— BEGIN SOURCE DATA —

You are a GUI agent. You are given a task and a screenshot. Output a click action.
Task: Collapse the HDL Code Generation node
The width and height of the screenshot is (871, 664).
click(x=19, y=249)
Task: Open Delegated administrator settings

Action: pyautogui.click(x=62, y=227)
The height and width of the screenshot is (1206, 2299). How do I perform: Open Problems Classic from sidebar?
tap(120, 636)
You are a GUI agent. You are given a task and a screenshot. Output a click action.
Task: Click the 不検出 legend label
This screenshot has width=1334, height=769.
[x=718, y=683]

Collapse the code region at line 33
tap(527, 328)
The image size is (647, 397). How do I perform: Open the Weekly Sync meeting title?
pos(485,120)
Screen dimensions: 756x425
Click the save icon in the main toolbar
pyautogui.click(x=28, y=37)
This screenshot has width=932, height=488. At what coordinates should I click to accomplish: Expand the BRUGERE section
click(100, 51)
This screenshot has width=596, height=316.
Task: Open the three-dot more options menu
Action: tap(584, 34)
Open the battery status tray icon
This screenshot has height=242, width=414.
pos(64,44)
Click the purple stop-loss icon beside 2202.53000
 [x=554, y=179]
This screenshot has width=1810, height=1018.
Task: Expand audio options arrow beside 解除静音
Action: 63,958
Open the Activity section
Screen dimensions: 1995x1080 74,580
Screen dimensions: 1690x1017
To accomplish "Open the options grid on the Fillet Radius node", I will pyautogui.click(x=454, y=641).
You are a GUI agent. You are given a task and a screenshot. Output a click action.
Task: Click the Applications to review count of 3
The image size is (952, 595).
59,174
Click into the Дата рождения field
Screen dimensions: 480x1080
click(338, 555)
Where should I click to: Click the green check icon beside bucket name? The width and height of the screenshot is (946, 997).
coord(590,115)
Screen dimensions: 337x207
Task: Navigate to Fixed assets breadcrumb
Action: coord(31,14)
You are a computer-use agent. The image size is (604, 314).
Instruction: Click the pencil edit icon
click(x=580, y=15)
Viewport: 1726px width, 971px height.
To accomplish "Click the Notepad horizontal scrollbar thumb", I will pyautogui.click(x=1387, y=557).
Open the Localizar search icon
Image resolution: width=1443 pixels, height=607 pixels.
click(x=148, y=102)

— END SOURCE DATA —

> _STATED EXERCISE_:
Reproduce the listing from its first line through the line containing "pos(485,120)", inclusive, with every line and each request kept in place. Increase every coordinate value in the answers by 99.

> _OUTPUT FOR THIS EXERCISE_:
You are a GUI agent. You are given a task and a screenshot. Output a click action.
Task: Collapse the HDL Code Generation node
The width and height of the screenshot is (871, 664).
click(x=118, y=348)
Task: Open Delegated administrator settings

Action: pyautogui.click(x=161, y=326)
The height and width of the screenshot is (1206, 2299). How do I perform: Open Problems Classic from sidebar?
tap(219, 735)
You are a GUI agent. You are given a task and a screenshot. Output a click action.
Task: Click the 不検出 legend label
This screenshot has width=1334, height=769.
[x=817, y=782]

Collapse the code region at line 33
tap(626, 427)
The image size is (647, 397). How do I perform: Open the Weekly Sync meeting title?
pos(584,219)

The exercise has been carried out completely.